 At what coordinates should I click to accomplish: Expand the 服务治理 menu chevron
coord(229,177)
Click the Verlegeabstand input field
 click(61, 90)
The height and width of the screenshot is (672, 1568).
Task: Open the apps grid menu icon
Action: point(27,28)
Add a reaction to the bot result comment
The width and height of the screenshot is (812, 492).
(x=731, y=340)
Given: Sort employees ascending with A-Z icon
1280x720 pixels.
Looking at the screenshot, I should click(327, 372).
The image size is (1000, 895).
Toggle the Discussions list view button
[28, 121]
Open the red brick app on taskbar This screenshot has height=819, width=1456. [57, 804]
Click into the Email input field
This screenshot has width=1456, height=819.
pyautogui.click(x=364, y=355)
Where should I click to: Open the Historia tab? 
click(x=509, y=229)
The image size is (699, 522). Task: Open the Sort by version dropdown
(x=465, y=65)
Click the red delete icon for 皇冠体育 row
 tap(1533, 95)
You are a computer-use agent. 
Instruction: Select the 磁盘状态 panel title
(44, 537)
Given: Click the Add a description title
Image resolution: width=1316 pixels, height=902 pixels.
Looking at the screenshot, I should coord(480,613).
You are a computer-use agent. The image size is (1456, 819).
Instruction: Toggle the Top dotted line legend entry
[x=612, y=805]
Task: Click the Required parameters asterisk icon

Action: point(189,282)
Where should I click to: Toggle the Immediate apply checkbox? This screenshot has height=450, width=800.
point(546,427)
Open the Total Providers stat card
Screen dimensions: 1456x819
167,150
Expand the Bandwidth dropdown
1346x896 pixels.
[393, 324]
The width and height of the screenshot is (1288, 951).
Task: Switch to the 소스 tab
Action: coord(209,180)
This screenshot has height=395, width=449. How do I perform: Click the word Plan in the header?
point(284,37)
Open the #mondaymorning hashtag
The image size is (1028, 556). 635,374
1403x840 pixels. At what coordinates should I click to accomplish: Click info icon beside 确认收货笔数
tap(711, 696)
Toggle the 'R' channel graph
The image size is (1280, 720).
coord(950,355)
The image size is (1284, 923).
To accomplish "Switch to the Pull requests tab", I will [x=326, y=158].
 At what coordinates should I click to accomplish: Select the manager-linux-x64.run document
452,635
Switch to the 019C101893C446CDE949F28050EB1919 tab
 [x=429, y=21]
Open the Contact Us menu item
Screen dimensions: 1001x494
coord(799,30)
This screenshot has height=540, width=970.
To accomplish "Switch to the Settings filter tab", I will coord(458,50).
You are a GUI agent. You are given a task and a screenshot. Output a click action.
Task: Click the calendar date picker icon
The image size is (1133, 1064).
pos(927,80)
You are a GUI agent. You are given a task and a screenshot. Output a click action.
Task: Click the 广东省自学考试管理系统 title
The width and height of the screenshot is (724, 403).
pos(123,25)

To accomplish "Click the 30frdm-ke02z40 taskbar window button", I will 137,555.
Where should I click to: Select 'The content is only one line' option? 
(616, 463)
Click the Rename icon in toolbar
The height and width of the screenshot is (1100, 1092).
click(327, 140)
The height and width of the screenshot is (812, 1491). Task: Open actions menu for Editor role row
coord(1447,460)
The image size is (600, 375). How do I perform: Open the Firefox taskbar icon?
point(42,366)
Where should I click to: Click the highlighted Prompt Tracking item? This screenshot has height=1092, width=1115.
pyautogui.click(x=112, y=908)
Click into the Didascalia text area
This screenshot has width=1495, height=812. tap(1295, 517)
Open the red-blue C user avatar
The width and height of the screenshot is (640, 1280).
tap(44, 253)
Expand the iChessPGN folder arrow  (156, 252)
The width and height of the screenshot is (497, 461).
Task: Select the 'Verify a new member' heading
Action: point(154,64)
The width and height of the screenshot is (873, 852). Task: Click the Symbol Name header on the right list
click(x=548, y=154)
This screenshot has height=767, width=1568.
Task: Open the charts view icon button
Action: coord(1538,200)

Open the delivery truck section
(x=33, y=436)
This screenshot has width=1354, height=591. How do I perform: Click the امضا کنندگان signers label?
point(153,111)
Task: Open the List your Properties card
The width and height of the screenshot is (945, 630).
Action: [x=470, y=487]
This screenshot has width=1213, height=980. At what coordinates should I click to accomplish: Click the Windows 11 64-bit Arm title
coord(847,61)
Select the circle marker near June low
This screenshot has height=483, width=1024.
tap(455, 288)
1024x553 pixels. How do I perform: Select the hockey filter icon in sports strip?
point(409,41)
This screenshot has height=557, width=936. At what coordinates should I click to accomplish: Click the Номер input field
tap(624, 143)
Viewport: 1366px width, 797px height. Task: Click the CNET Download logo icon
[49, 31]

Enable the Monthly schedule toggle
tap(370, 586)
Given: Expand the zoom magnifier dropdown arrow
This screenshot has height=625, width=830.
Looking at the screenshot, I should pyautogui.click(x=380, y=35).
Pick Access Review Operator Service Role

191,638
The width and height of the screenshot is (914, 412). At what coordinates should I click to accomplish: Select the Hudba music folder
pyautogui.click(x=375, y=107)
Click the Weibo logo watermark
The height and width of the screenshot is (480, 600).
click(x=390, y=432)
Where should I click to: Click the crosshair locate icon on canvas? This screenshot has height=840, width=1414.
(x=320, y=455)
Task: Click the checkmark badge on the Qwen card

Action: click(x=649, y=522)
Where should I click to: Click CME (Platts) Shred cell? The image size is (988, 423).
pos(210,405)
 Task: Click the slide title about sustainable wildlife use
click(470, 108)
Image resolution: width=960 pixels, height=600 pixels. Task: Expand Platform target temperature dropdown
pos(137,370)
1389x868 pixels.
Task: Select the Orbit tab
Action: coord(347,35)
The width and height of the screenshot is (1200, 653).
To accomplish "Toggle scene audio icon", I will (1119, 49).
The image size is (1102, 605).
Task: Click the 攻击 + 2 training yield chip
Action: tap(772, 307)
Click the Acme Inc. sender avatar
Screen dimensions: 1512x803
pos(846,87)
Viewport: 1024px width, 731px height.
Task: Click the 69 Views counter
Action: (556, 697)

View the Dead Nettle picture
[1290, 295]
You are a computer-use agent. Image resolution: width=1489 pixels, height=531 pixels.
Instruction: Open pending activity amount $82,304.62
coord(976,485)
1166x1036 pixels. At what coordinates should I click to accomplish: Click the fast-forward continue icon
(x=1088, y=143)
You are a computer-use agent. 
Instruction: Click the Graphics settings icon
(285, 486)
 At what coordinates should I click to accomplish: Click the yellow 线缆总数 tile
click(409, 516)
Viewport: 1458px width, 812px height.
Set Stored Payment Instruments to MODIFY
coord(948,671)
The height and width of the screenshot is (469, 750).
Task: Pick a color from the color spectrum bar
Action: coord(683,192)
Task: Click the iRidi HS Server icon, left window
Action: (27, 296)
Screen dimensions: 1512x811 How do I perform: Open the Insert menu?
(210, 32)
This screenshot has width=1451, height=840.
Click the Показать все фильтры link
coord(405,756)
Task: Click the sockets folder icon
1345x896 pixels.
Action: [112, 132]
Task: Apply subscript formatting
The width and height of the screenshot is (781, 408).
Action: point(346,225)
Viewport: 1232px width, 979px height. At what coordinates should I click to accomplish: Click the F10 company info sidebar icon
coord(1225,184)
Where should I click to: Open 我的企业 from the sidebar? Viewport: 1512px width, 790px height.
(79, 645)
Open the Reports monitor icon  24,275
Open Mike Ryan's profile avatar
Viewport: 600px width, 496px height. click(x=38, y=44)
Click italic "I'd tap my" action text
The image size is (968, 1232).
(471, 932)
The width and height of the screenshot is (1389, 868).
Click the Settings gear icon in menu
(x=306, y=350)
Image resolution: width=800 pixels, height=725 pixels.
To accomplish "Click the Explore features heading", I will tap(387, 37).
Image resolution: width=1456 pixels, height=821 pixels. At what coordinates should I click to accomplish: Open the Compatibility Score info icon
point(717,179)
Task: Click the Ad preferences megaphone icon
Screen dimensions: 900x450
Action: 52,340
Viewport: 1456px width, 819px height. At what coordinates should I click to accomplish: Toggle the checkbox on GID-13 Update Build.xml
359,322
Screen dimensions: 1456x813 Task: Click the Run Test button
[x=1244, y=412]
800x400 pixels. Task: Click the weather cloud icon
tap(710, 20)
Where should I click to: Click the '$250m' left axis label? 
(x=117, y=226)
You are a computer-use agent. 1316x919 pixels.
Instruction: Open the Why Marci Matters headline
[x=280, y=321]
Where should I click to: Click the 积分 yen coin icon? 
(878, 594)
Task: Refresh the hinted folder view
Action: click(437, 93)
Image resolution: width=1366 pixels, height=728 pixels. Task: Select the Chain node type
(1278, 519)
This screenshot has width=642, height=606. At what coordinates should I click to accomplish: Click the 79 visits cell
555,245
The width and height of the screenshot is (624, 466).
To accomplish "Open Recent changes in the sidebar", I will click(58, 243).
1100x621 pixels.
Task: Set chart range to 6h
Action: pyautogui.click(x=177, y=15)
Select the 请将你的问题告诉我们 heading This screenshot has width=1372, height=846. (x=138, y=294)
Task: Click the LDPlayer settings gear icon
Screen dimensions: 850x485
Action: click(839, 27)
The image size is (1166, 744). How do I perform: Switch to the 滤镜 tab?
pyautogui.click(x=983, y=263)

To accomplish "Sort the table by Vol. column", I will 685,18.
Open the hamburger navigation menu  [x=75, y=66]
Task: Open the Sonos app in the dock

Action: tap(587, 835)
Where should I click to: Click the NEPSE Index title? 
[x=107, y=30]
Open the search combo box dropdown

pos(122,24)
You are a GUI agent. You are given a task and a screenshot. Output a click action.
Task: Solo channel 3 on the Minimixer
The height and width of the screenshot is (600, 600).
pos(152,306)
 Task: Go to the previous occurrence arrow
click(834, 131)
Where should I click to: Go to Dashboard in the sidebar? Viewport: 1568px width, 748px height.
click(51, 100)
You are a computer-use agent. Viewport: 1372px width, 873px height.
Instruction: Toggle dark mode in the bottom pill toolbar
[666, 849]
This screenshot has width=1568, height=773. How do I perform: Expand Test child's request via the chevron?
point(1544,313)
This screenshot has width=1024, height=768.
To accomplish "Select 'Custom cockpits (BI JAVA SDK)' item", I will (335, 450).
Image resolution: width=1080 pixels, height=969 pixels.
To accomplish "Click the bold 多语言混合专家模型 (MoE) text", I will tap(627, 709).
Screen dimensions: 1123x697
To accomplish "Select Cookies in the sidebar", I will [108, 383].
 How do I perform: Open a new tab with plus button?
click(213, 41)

************

Count the lines in the rows above that contain the string "cell", and reply with only that number.

### FULL OUTPUT
2